Ne t’inquiète pas, petit, tu auras le droit d’aimer qui tu veux ! Mais tu n’auras pas le droit d’élever un enfant, de le faire grandir auprès de toi ; tu n’auras pas la chance ni l’honneur de guider ses pas dans ce monde que tu n’aimais pas beaucoup, mais que sa présence t’aurait rendu un peu plus supportable. Tes frères se réserveront simplement le privilège d’occulter dans la parenté les horreurs de notre ère. Toi, tu ne bénéficieras pas de ces belles oeillières : tu prendras de plein fouet les images de guerre, de sang, de catastrophes ; tu vivras dans l’angoisse de la mort et de la solitude ; tu n’auras d’enfant à embrasser en rentrant chez toi, tu ne sentiras pas sa chaleur rassurante, tu ne seras pas épaulé par ses regards remplis d’espoir et d’affection. Tu seras seul dans la tempête de merde qui souffle sur le monde. Mais ta douloureuse lucidité, tes frères trouveront bien un moyen de te l’envier.
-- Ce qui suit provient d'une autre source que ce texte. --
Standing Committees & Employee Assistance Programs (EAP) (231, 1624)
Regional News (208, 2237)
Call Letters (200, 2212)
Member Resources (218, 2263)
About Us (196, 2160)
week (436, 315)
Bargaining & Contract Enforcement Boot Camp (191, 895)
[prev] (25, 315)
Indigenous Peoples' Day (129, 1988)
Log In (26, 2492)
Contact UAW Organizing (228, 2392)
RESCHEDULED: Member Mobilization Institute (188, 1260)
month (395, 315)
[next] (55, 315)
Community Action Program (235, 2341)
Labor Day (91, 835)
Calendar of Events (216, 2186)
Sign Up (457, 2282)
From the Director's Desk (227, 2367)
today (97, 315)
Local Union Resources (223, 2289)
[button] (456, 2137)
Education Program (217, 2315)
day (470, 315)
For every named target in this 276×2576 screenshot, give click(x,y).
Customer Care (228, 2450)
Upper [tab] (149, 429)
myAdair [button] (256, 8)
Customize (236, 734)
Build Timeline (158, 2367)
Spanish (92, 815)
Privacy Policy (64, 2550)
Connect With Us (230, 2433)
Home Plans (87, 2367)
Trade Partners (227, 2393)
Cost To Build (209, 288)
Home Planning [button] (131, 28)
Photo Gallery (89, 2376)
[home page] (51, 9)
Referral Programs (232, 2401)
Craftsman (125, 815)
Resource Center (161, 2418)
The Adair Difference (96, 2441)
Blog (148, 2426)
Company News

Ne t’en fais pas, petit, tu t’amuseras bien : tu seras libre, sans attaches, tu pourras courir le monde et fuir la souffrance sans vraiment aller quelque part. Tu n’auras pas de bouche à nourrir, juste ton âme à abreuver d’art, de voyages, de spiritualité. Pas de point de départ, pas de direction, pas de destination : tu erreras sans frontières, mais sans but, et tes frères t’envieront certainement ta liberté, un jour ou l’autre.
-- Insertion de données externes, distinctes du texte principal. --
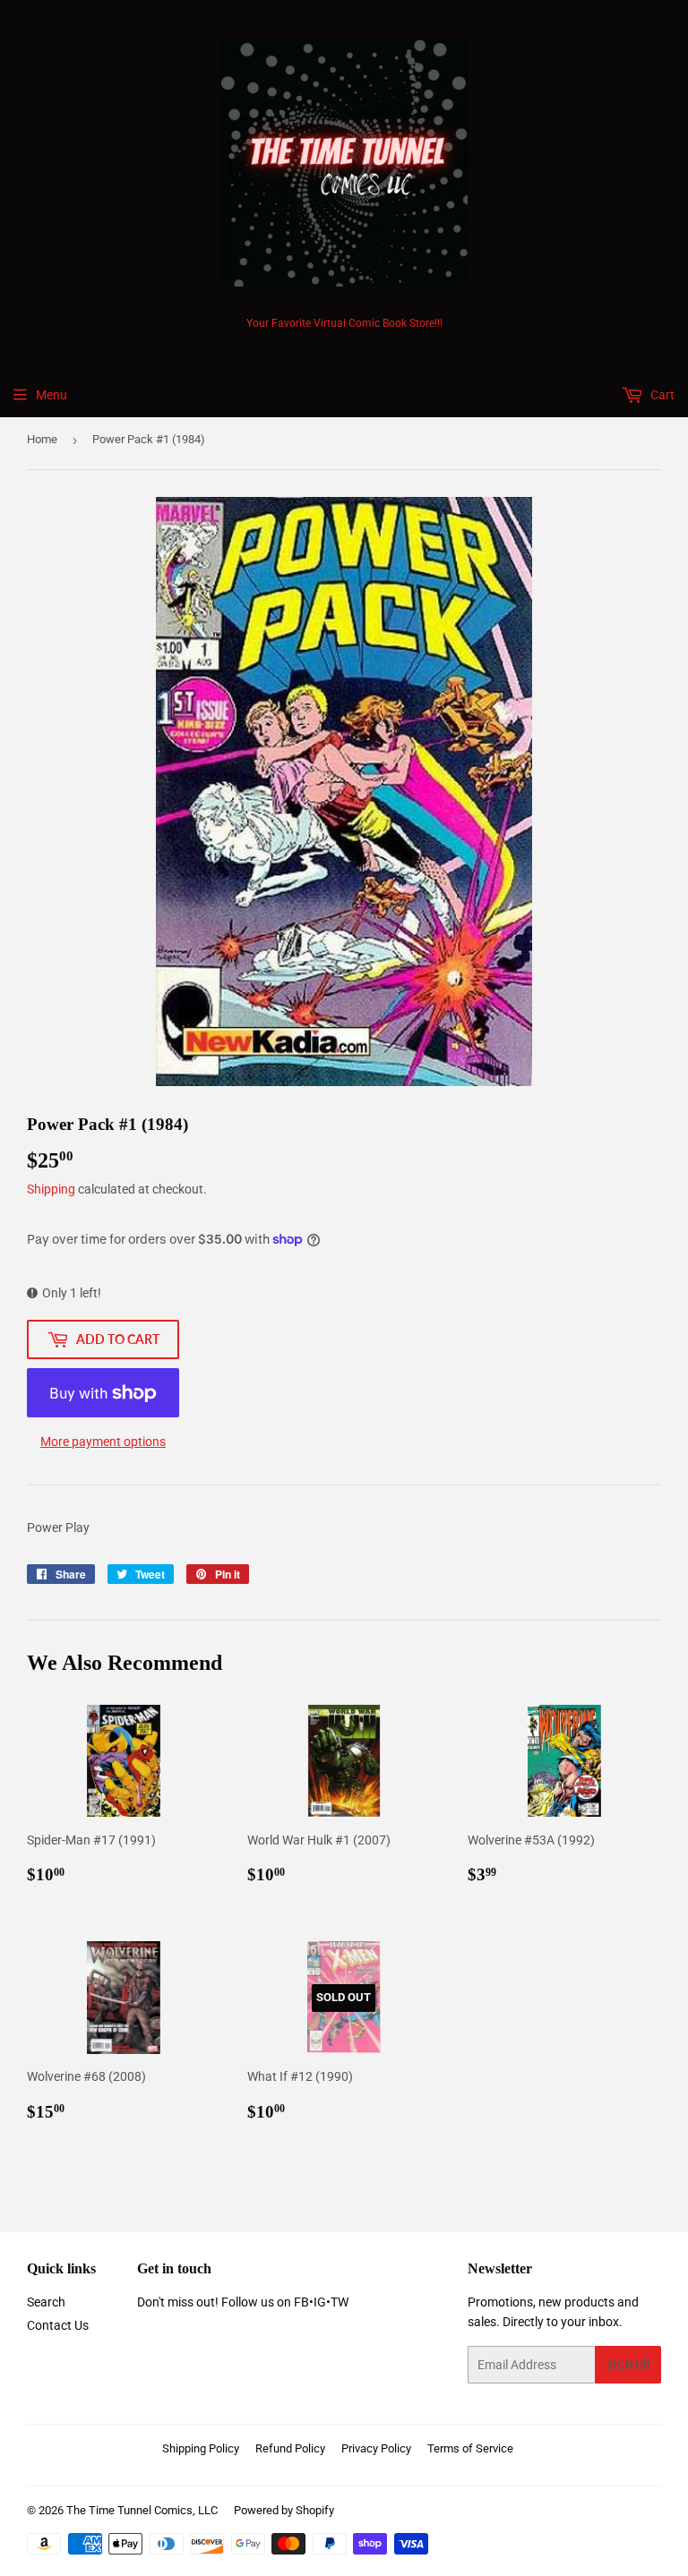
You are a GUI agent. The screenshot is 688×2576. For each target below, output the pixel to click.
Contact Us (58, 2325)
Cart (661, 395)
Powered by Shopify (284, 2510)
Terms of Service (470, 2448)
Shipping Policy (200, 2448)
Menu (51, 395)
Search (46, 2302)
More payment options (103, 1441)
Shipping (51, 1189)
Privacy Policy (376, 2448)
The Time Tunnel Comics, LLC (142, 2510)
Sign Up (627, 2365)
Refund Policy (290, 2448)
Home (42, 439)
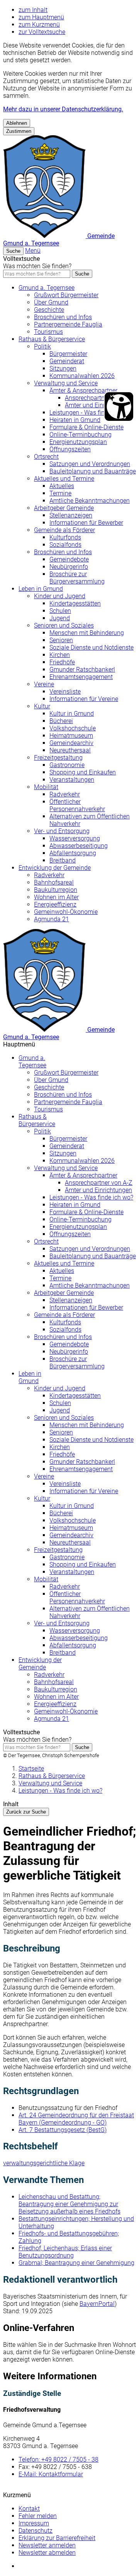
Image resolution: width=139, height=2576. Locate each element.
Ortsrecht (46, 456)
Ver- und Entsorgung (62, 831)
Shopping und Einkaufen (82, 772)
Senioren (61, 640)
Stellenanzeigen (70, 515)
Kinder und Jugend (59, 596)
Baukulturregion (55, 889)
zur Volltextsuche (42, 32)
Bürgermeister (68, 353)
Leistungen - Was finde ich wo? (91, 412)
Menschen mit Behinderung (86, 632)
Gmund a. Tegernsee (47, 287)
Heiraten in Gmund (74, 420)
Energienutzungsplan (78, 442)
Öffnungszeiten (70, 449)
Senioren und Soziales (64, 625)
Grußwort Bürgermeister (66, 295)
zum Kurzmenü (39, 24)
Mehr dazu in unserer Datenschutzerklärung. (63, 109)
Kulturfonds (65, 537)
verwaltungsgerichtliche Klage (44, 2163)
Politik (42, 346)
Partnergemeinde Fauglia (68, 324)
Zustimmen (18, 131)
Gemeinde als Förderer (64, 530)
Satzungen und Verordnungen (89, 464)
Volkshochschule (72, 728)
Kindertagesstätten (75, 603)
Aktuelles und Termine (64, 478)
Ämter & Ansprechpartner (83, 390)
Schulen (60, 610)
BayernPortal (97, 2303)
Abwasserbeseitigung (78, 845)
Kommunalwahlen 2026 (82, 375)
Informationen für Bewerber (86, 522)
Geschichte (49, 309)
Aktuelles (61, 486)
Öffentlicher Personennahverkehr (77, 805)
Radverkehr (64, 794)
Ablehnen (16, 123)
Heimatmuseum (71, 735)
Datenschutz (36, 2530)
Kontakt (29, 2508)
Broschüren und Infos (63, 317)
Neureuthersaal (70, 750)
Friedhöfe (62, 662)
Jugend (59, 618)
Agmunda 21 (51, 919)
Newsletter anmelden (47, 2545)
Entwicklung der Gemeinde (55, 867)
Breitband (62, 860)
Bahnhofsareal (54, 882)
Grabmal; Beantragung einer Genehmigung (76, 2262)
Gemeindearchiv (71, 743)
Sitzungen (62, 368)
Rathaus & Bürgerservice (52, 339)
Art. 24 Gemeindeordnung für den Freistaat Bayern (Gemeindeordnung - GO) (76, 2119)
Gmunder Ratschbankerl (82, 669)
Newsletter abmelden (47, 2552)
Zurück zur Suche (26, 1812)
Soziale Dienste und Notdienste (91, 647)
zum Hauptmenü (41, 17)
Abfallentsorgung (72, 853)
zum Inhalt (33, 10)
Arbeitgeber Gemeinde (64, 508)
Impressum (34, 2523)
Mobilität (46, 787)
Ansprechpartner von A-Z (98, 398)
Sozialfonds (65, 544)
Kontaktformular (51, 2474)
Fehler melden (38, 2516)
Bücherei (61, 721)
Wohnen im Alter (56, 897)
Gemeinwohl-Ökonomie (66, 911)
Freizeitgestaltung (58, 757)
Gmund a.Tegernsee (32, 1061)
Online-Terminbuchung (80, 434)
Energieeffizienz (55, 904)
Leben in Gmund (41, 588)
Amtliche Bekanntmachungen (89, 500)
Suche (82, 274)
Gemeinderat (66, 361)
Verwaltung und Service (66, 383)
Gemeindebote (69, 559)
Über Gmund (51, 302)
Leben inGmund (30, 1377)
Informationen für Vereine (83, 699)
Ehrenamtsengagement (81, 677)
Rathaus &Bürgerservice (37, 1120)
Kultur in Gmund (71, 713)
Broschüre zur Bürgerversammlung (77, 577)
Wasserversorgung (74, 838)
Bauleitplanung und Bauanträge (92, 471)
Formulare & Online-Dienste (86, 427)
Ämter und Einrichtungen (98, 405)
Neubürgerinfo (68, 566)
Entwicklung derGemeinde (40, 1663)
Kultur (42, 706)
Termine (60, 493)
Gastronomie (67, 765)
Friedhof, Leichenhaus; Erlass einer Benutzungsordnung (65, 2251)
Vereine (44, 684)
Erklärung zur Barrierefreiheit (57, 2538)
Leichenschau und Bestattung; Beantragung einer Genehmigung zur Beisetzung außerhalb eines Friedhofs (69, 2204)
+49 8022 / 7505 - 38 (58, 2459)
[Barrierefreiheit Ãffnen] (119, 406)
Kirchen (59, 654)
Petit, pense à tous ces enfants qui, comme toi, seront bientôt jetés dans le même ghetto que toi, ils seront tes amis. Tu pourras coucher avec qui tu veux, toi, pas comme ces bien-pensants, bien-faisants, bien-baisants, qui seront contraints à la fidélité aveugle et abusive. Toi, tu pourras boire tous les alcools, goûter toutes les drogues, prendre tous les risques – quand tes frères seront, eux, trop étouffés par les responsabilités du mariage et de la famille pour goûter à ces plaisirs insensés. Petit, tu auras le privilège du vice ! C’est sûr, ils t’envieront, un jour ou l’autre, ils auront le culot de te dire que tu as de la chance de vivre ta vie alors qu’ils te puniront tous les jours en te jetant leur bonheur – qu’ils trouveront malgré tout bien factice quand ils auront quarante ans, ou cinquante – en pleine face.

Je t’en prie, petit, ne les crois jamais, quand ils t’assèneront ces coups d’épée dans l’âme, quand tu saigneras de solitude et d’amertume, et qu’ils piétineront tes souffrances et cracheront sur tes plaies, en t’expliquant que tu as choisi cette vie qui a tant d’avantages. Petit, ne leur laisse jamais te dire que c’est un choix. Ne leur pardonne jamais leur haine, ne les excuse pas d’avoir peur : rejette leur ignorance. Tu grandiras alors plus vite que leur haine.

Petit, chaque homme est seul, mais tu seras un peu plus seul que les autres : tu seras homosexuel.